* _Provided data_
↓↓↓

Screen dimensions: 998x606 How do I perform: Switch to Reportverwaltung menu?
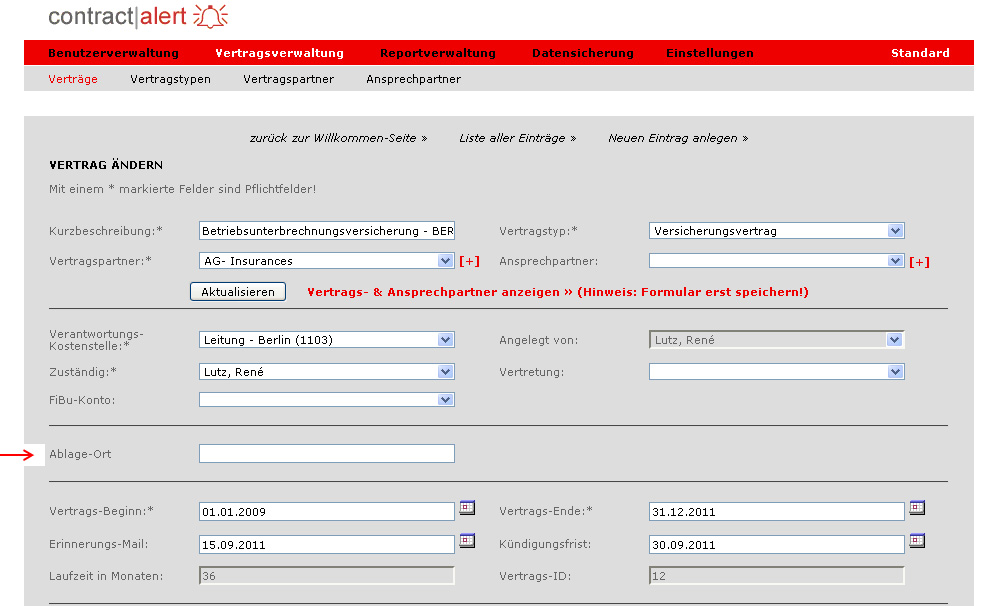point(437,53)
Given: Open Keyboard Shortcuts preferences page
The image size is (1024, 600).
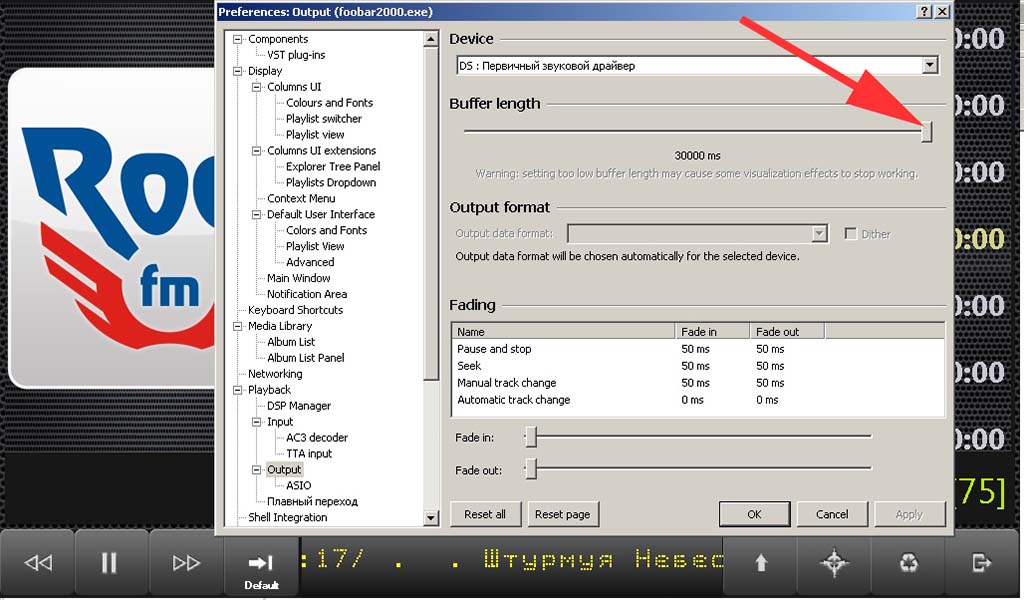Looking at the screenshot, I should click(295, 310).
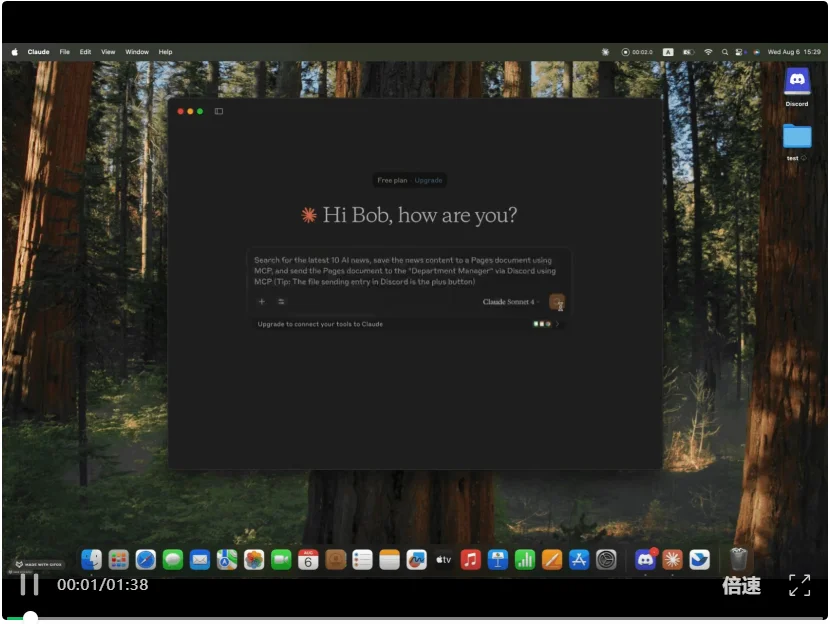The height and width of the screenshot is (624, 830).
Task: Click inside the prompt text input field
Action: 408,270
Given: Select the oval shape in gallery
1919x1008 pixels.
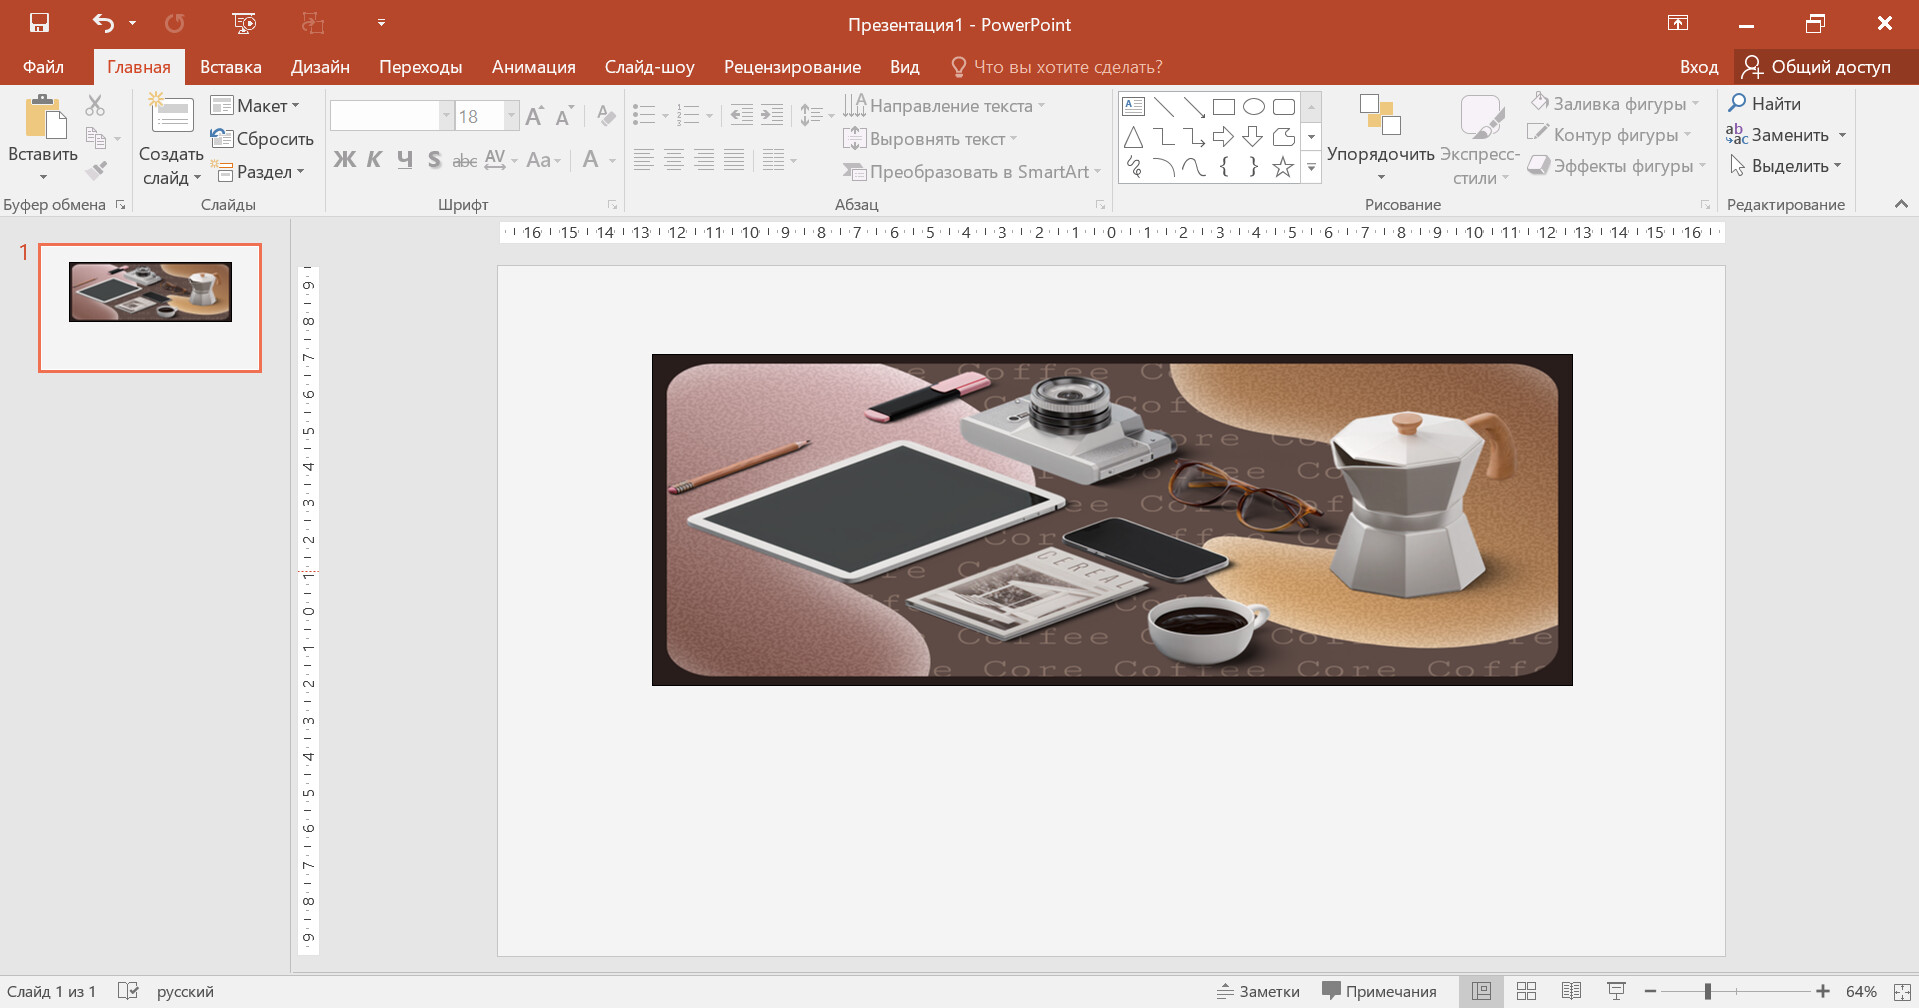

↑↑↑

* _Exercise instructions_
Exactly the lines from the one containing "The image size is (1024, 600)." to the final line of the entries are wanted; please write them out, both ends included, but not the pictures.

* _Answer area_
The image size is (1024, 600).
Looking at the screenshot, I should click(295, 310).
The height and width of the screenshot is (624, 830).
Task: Click inside the prompt text input field
Action: 408,270
Given: Select the oval shape in gallery
1919x1008 pixels.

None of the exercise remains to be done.